[EXERCISE BRIEF] Skip the pictures, and retype the data below in full, exactly.

Stored items
•••••

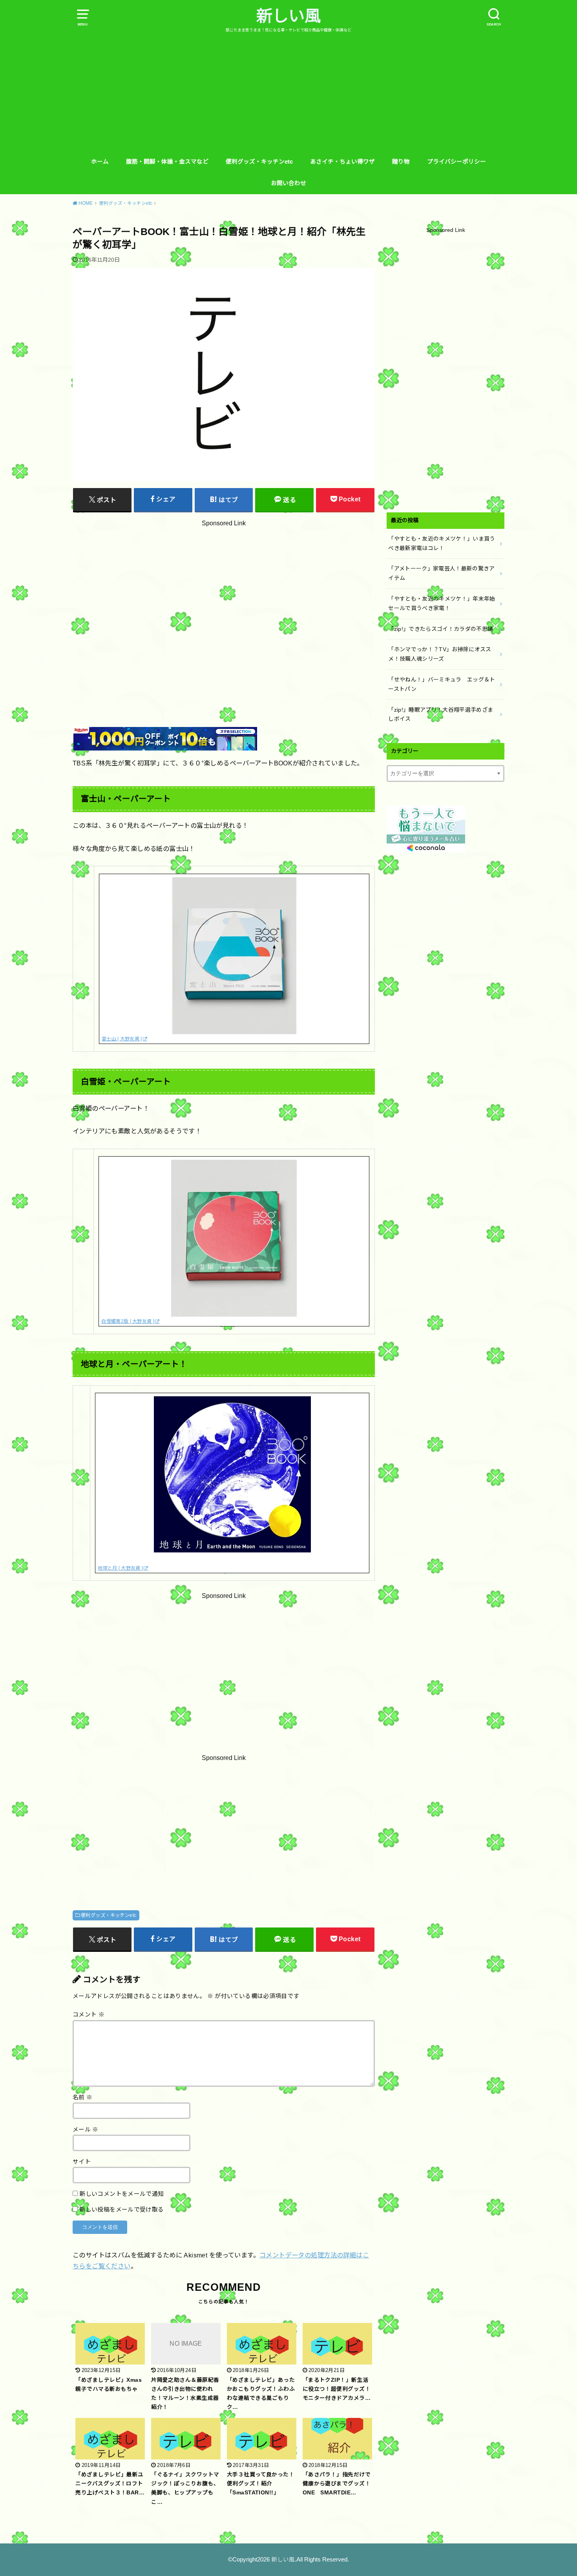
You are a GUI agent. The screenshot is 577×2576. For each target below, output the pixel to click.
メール (86, 2129)
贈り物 (401, 161)
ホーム (100, 161)
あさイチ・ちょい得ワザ (342, 161)
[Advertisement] (288, 92)
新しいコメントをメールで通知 (121, 2194)
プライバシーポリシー (456, 161)
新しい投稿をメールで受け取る (121, 2209)
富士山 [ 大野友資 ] (122, 1039)
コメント (88, 2014)
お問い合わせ (288, 183)
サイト (82, 2162)
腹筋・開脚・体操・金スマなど (167, 161)
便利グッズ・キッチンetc (259, 161)
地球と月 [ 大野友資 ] (120, 1568)
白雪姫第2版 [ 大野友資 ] (127, 1321)
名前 (83, 2097)
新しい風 (288, 16)
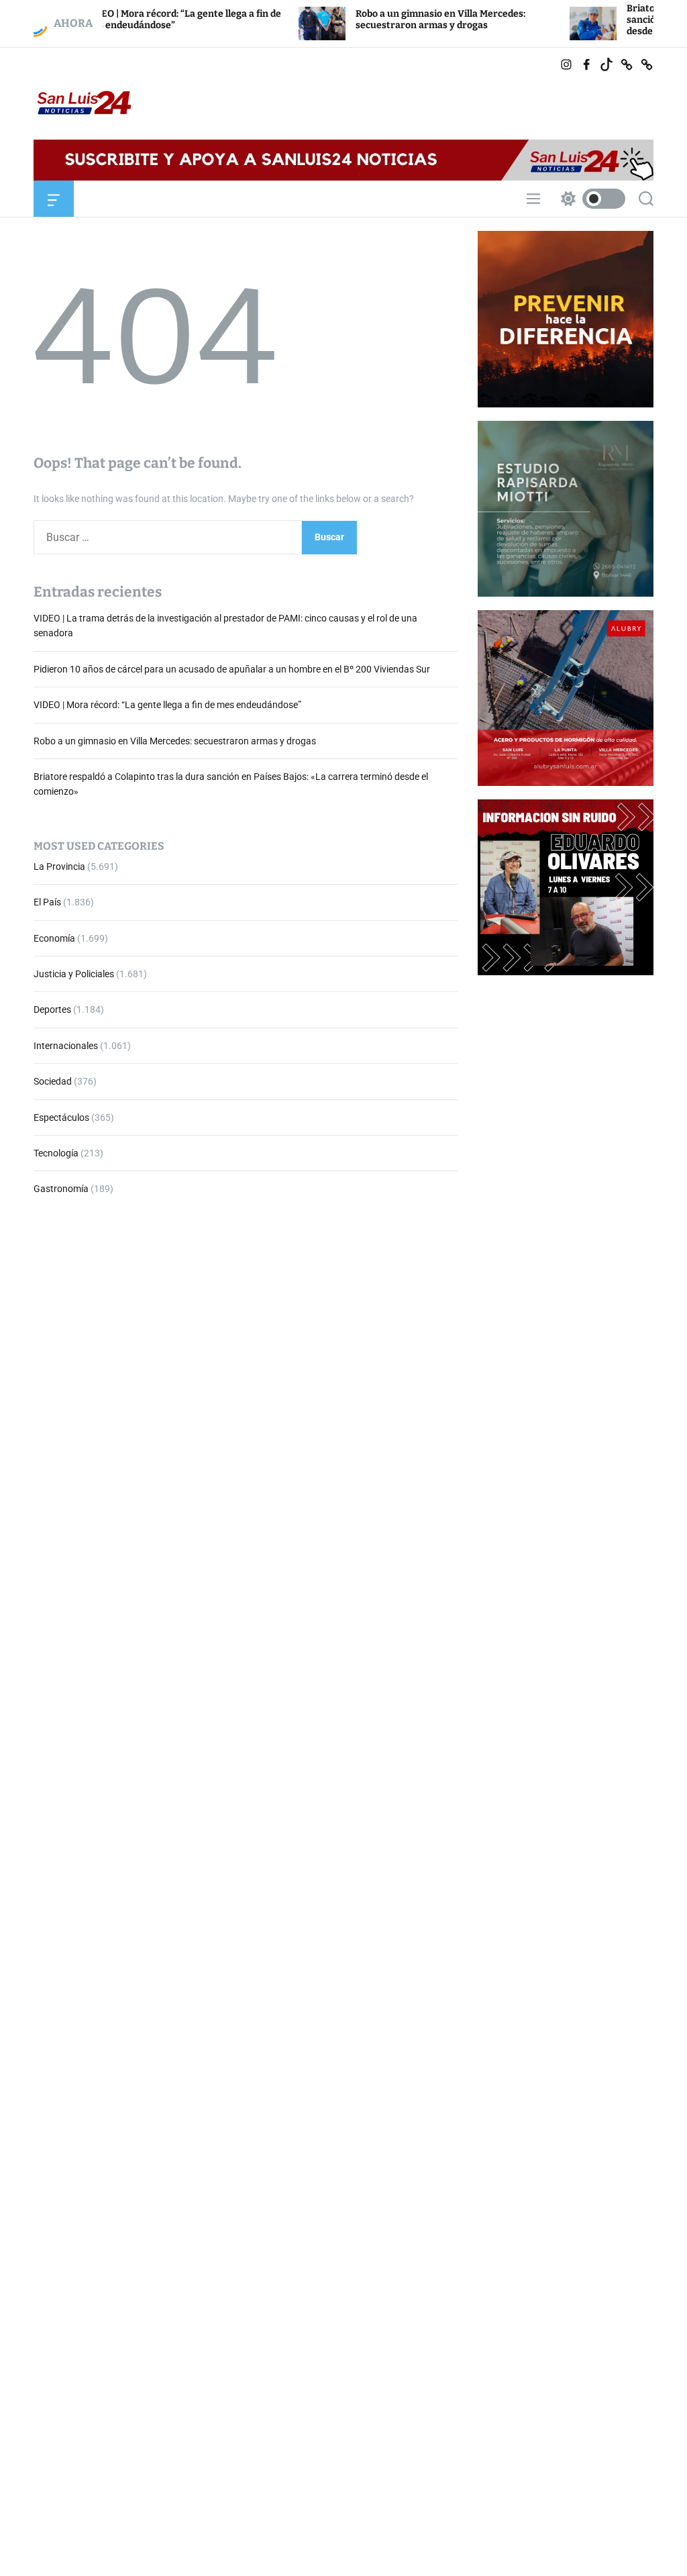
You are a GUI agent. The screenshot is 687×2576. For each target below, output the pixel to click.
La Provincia (59, 866)
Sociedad (53, 1081)
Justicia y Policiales (74, 974)
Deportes (52, 1009)
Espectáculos (61, 1117)
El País (47, 902)
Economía (54, 938)
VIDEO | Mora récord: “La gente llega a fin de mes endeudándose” (167, 704)
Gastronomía (61, 1188)
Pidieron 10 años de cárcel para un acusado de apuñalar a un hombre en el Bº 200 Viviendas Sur (232, 669)
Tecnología (56, 1153)
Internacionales (66, 1045)
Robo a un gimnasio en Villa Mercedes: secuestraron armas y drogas (383, 19)
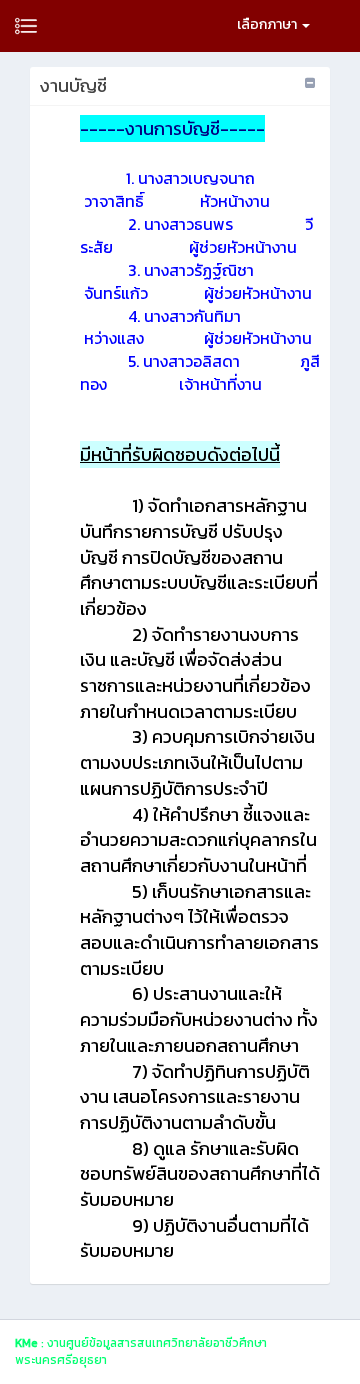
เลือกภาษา (268, 24)
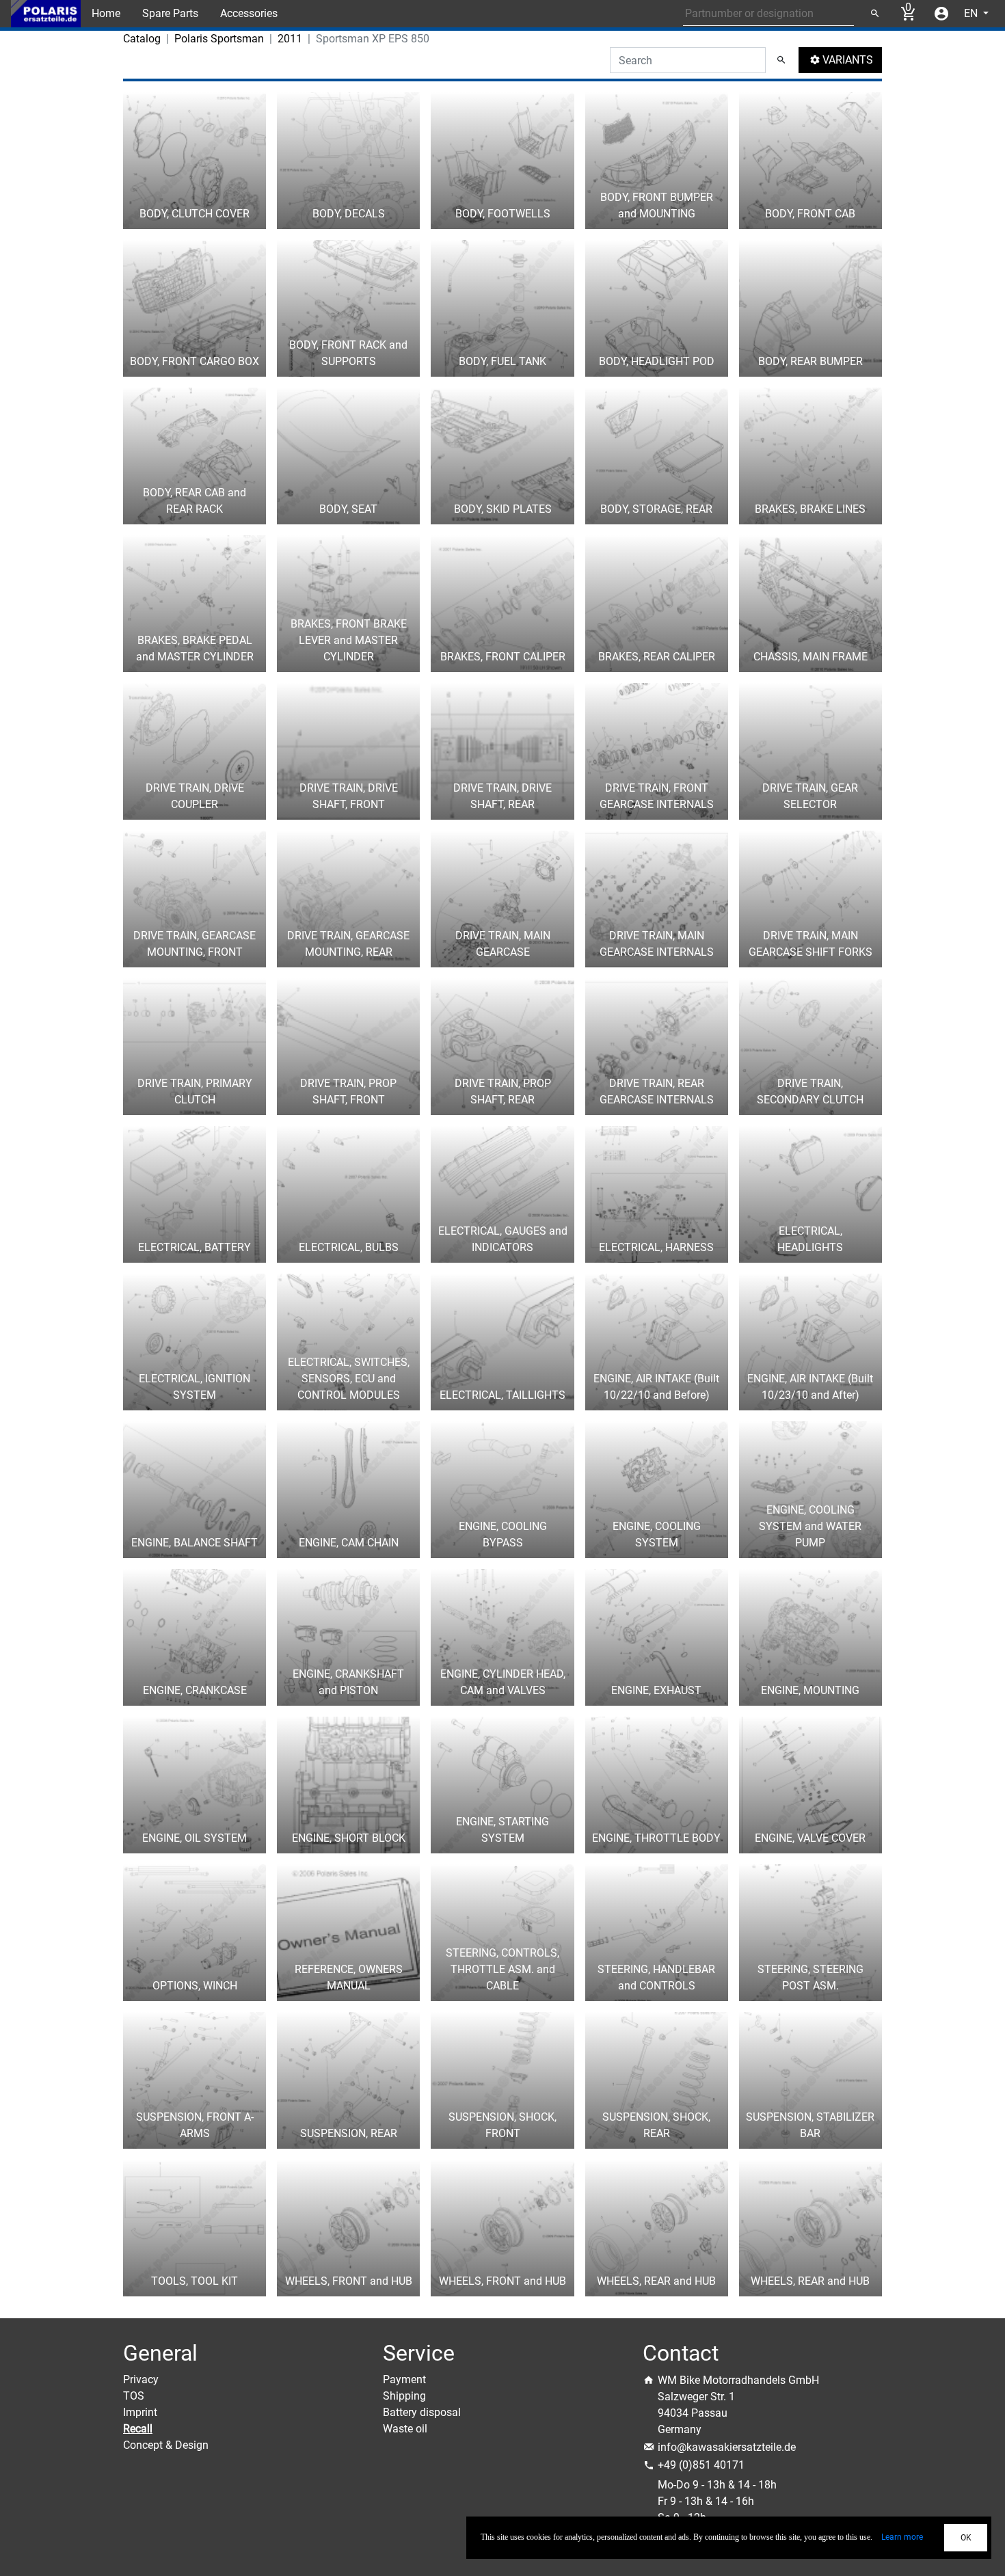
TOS (133, 2395)
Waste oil (405, 2428)
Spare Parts (170, 13)
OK (966, 2538)
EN (972, 13)
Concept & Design (166, 2445)
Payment (404, 2379)
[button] (840, 60)
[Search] (874, 13)
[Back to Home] (46, 13)
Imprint (140, 2412)
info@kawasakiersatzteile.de (727, 2447)
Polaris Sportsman (219, 38)
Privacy (141, 2379)
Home (106, 13)
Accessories (249, 13)
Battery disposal (422, 2412)
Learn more (902, 2537)
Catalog (142, 38)
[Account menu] (941, 13)
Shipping (404, 2395)
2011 (290, 38)
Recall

•••••

[TASK ANSWER]
You are a GUI agent. The screenshot is 577×2576. For each target below, output the pixel to click.
メール (86, 2129)
贈り物 (401, 161)
ホーム (100, 161)
あさイチ・ちょい得ワザ (342, 161)
[Advertisement] (288, 92)
新しいコメントをメールで通知 (121, 2194)
プライバシーポリシー (456, 161)
新しい投稿をメールで受け取る (121, 2209)
富士山 [ 大野友資 ] (122, 1039)
コメント (88, 2014)
お問い合わせ (288, 183)
サイト (82, 2162)
腹筋・開脚・体操・金スマなど (167, 161)
便利グッズ・キッチンetc (259, 161)
地球と月 [ 大野友資 ] (120, 1568)
白雪姫第2版 [ 大野友資 ] (127, 1321)
名前 (83, 2097)
新しい風 (288, 16)
You are a GUI agent. The screenshot is 687×2576. For each target below, output the pixel to click.
La Provincia (59, 866)
Sociedad (53, 1081)
Justicia y Policiales (74, 974)
Deportes (52, 1009)
Espectáculos (61, 1117)
El País (47, 902)
Economía (54, 938)
VIDEO | Mora récord: “La gente llega a fin de mes endeudándose” (167, 704)
Gastronomía (61, 1188)
Pidieron 10 años de cárcel para un acusado de apuñalar a un hombre en el Bº 200 Viviendas Sur (232, 669)
Tecnología (56, 1153)
Internacionales (66, 1045)
Robo a un gimnasio en Villa Mercedes: secuestraron armas y drogas (383, 19)
เลือกภาษา (268, 24)
TOS (133, 2395)
Waste oil (405, 2428)
Spare Parts (170, 13)
OK (966, 2538)
EN (972, 13)
Concept & Design (166, 2445)
Payment (404, 2379)
[button] (840, 60)
[Search] (874, 13)
[Back to Home] (46, 13)
Imprint (140, 2412)
info@kawasakiersatzteile.de (727, 2447)
Polaris Sportsman (219, 38)
Privacy (141, 2379)
Home (106, 13)
Accessories (249, 13)
Battery disposal (422, 2412)
Learn more (902, 2537)
Catalog (142, 38)
[Account menu] (941, 13)
Shipping (404, 2395)
2011 (290, 38)
Recall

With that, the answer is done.